If you love Language Love, you can help me maintain the website! Thank you :-)

Wednesday 19 October 2011

Letters and Numbers

Have you ever wondered where our letters and numbers come from? Maybe you have cursed at how difficult writing is at some point, or you hated maths back in school. Let me tell you: It could have been worse, much worse!

As it is, we got our letters from the Romans, and our numbers from the Arabs. We definitely got the better from both cultures. Our numbers use the decimal system, which makes it easy to calculate with them. Take written additions and subtraction, for example. Since you have the ones, tens, hundreds and so on neatly one below the other, it doesn't take much effort to add or subtract even large numbers.

Our letters, on the other hand, may be complicated for children when they first start learning them, but they are pretty easy to distinguish from one another.

Now imagine we had got our numbers from the Romans and our letters from the Arabs.
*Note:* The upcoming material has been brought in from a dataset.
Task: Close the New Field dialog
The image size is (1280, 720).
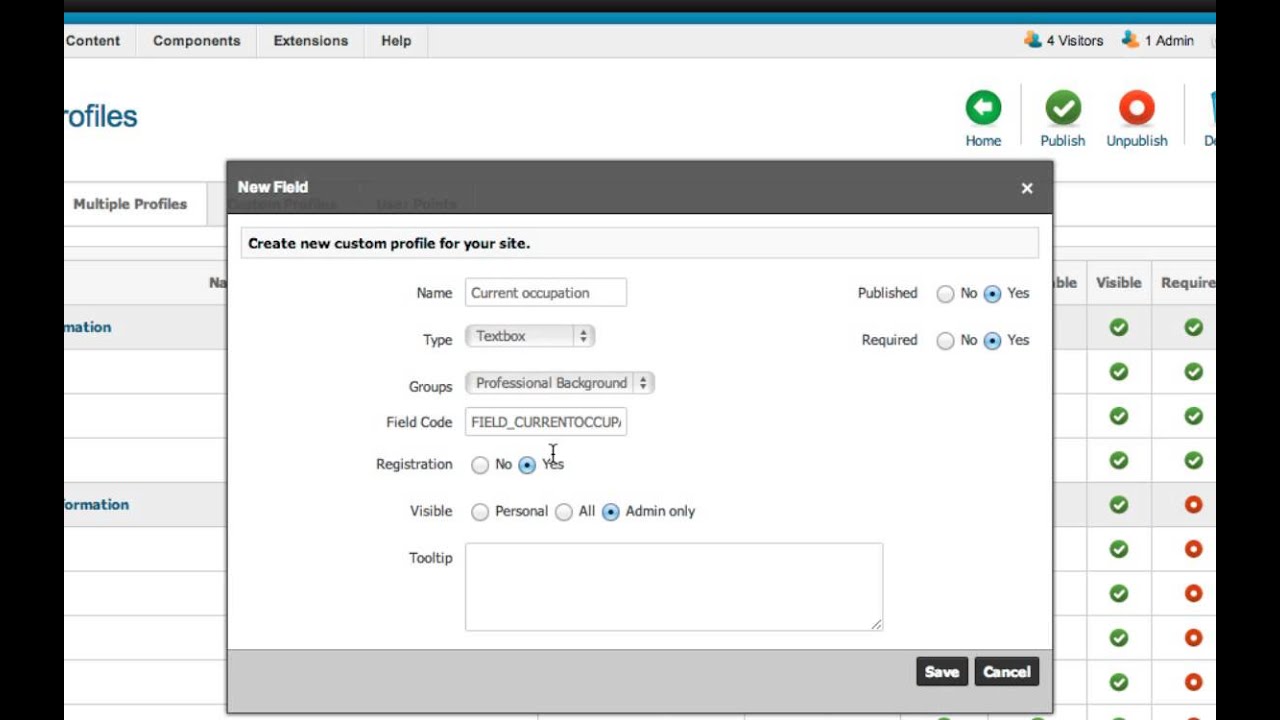Action: coord(1027,188)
Have you ever had to calculate with Roman numbers? German school children are required to do it in sixth year, and let me tell you, it is very confusing. To give you an example of what our maths lessons could have been all those years:

1 = I
5 = V
10 = X

Now, some easy additions:

2+2=4 -- II+II=IV
4+6=10 -- IV+VI=X
4+8=12 -- IV+VIII=XII

Confused? Let's continue with some easy subtractions:

5-1=4 -- V-I=IV
7-4=3 -- VII-IV=III
23-5=17 -- XXIII-V=XVII

Now, if you have ever seen Arabic writing, you will probably appreciate that our ancestors decided to use Latin letters instead. It looks beautiful, but at least to me, it also looks very difficult.

Seems like our ancestors made some good decisions, huh?